Will it be Rem Pitlick? Andreas Johnsson? Alex Nylander? Valtteri Puustinen? Surely not Jeff Carter?
It’ll be a great chance for someone, even if playing “first line” or “second line” could still mean averaging 14-15 minutes per game, those will be quality minutes with key players. Guentzel’s injury opens the door for some player to get a big chance early. But just who that player could be is as wide open as the creativity that Sullivan wants to have.
Third pair right defense
The Pens having Mark Pysyk as a tryout is extremely notable. Pysyk has been out of action since tearing his Achilles in Detroit’s training camp last fall, but has been a capable and credible NHL caliber player for a decade. After dealing veterans Jeff Petry and Jan Rutta away from the right side this summer, and bringing in just one in return (even though it’s a good “one”), having Pysyk replaces Rutta for the “warm body” quotient for depth.

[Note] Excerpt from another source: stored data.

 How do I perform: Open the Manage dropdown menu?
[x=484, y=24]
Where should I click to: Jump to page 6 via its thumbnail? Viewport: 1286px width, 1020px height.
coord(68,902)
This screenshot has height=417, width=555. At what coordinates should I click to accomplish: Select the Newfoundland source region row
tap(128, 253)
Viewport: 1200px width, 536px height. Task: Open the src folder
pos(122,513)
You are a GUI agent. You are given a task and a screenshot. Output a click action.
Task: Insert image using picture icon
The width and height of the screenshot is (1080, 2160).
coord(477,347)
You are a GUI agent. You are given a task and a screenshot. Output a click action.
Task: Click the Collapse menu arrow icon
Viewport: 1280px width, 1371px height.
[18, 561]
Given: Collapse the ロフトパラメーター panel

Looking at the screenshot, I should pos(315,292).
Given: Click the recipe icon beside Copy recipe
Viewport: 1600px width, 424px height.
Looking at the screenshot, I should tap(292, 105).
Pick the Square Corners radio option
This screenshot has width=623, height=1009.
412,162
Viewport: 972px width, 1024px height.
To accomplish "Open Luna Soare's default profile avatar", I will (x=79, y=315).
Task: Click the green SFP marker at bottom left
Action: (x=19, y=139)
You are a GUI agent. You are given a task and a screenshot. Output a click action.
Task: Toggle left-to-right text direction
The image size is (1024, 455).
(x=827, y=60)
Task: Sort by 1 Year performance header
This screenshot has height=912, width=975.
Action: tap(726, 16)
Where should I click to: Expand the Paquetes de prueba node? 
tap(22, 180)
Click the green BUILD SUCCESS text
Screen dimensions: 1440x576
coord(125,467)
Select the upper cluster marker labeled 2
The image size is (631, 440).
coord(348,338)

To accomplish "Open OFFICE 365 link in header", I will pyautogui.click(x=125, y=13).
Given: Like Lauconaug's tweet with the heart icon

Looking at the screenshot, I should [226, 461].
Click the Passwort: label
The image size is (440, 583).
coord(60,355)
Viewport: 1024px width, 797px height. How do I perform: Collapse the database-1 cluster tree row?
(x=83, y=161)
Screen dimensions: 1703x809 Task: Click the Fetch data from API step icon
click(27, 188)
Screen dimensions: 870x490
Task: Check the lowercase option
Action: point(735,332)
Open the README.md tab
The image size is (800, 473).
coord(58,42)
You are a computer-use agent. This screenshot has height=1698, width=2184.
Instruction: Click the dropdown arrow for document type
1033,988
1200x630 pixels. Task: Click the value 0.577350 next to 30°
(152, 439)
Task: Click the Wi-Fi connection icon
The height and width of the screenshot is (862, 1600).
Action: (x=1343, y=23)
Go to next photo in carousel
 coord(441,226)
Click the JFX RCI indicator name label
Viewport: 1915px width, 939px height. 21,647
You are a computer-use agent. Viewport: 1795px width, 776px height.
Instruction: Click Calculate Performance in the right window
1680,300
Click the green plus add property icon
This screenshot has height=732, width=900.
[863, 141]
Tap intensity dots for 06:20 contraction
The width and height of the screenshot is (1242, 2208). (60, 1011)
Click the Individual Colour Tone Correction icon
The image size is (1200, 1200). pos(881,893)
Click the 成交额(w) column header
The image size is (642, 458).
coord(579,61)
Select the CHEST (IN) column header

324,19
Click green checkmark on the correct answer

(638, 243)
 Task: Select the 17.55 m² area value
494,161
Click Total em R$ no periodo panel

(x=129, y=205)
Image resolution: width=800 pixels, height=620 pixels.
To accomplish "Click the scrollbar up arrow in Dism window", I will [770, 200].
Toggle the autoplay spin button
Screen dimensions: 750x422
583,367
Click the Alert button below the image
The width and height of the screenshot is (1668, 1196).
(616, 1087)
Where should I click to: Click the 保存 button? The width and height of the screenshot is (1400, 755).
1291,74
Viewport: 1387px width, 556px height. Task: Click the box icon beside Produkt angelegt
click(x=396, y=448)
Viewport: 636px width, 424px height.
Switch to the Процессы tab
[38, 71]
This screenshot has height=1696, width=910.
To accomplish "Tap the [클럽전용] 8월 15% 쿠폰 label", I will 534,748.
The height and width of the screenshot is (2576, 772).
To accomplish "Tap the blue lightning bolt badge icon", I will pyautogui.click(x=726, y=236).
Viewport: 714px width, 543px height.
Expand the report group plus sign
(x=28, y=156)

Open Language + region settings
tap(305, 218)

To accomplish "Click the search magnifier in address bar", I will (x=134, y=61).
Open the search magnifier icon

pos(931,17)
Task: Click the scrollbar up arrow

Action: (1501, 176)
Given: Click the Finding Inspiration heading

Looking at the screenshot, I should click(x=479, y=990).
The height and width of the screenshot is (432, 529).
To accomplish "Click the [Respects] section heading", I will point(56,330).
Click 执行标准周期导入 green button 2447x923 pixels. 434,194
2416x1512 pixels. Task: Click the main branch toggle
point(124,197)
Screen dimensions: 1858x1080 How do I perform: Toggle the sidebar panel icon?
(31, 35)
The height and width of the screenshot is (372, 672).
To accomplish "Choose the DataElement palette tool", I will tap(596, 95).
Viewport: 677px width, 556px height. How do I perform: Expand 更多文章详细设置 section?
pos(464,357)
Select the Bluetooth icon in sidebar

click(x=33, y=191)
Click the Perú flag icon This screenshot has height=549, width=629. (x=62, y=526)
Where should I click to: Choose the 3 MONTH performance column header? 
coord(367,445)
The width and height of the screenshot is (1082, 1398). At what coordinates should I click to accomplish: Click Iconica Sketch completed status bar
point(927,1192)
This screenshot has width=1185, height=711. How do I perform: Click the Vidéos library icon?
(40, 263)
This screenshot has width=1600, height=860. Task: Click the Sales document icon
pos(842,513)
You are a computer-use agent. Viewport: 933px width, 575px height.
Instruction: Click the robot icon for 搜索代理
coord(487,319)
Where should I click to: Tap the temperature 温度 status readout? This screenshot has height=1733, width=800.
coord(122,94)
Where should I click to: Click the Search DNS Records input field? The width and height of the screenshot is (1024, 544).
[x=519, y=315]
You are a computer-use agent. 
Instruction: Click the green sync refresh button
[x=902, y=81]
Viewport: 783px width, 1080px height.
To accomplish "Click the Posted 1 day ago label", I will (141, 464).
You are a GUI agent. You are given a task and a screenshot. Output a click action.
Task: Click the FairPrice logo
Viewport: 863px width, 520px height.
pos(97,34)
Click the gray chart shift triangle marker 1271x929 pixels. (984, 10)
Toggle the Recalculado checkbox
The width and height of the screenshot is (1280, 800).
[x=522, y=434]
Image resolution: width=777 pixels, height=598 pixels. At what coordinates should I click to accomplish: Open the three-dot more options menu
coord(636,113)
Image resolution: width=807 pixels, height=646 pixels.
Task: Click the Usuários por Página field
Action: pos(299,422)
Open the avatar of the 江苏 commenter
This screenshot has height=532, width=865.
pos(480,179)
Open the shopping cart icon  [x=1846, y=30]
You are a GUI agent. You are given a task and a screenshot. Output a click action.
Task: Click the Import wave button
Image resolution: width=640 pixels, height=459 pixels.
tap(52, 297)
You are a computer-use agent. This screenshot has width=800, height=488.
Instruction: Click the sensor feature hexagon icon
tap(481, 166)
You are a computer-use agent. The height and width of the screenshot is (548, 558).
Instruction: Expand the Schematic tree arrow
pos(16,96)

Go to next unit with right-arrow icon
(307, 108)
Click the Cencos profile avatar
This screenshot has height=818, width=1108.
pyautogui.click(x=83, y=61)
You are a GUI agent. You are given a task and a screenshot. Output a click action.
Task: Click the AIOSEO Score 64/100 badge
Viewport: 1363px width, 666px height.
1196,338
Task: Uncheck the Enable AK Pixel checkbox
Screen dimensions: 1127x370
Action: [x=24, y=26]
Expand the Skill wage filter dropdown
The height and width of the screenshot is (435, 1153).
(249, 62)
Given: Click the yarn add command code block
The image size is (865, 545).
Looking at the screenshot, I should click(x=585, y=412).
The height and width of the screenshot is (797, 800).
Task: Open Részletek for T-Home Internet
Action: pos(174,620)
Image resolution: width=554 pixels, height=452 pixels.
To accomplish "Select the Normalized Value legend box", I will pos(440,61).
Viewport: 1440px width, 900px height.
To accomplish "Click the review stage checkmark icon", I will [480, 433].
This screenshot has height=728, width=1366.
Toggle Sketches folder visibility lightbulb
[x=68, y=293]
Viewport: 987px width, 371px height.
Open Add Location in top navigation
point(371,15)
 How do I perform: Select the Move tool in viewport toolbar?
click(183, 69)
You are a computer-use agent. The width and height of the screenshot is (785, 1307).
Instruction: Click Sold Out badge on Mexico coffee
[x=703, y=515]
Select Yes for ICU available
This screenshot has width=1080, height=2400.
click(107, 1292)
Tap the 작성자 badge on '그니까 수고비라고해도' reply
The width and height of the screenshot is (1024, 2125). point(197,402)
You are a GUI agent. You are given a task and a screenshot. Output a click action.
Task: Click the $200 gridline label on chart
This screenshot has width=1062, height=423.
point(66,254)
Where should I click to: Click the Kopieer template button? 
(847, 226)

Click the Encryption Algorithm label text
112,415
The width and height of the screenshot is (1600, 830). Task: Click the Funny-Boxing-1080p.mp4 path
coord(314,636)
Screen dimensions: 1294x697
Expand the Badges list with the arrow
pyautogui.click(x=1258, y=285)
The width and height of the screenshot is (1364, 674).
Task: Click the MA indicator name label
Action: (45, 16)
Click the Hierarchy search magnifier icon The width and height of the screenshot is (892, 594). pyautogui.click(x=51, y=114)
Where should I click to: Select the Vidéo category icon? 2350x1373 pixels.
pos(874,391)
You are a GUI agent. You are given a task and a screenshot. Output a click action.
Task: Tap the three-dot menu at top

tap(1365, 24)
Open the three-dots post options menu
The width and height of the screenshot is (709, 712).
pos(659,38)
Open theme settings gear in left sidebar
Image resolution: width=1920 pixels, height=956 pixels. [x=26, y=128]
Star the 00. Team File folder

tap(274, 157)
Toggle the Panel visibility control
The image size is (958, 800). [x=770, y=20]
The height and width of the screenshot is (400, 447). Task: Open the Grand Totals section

Is Pysyk a bad sign for Chad Ruhwedel and Mark Friedman? As it stands now, due to the salary cap the math could mean there’s just one spot on the NHL roster for those three players.
Third pair left defense
Ty Smith is no longer waiver eligible, P.O Joseph is coming off a fine rookie season. Libor Hajek is around on a PTO. Will Butcher has a lot of NHL experience. The options to look around for this job are all over the place.
This battle might not be as open as it could seem though - surely the Pens will want to see Smith and Joseph succeed. But both young players have to hold up their end of the bargain with their performances as well. Teams don’t usually add tryout players like Hajek (only 25 himself) if they’re completely confident and satisfied with the available options. Smith and Joseph could use a little pushing via internal competition into hopefully their best form for the regular season, but which one of them will it be? Joseph didn’t add a lot defensively, and Smith’s AHL performance last year wasn’t awe-inspiring for a clear NHL player stuck down a level.
Both Magnus Hellberg and Alex Nedeljkovic played in Detroit’s organization last season, and to a similar level statistically. Nedeljkovic enters camp seemingly entrenched with a contract that says “NHL backup” with a $1.5 million salary, to Hellberg’s $785,000. Then again, every dollar counts for the Pens with the salary cap, if the goalies play to the same level it might make financial sense to keep Hellberg.
That said, Hellberg is 32-years old and has only 23 games of NHL experience under his belt (and an unimpressive .886 save% in his brief career). This could be another situation where the door is technically open if the performances absolutely demand not looking in any other direction, but based on overall expected talent levels, Nedeljkovic should be the guy for the backup goalie role. But with a salary cap and team tight against it, you never know what avenues might be explored to save a buck.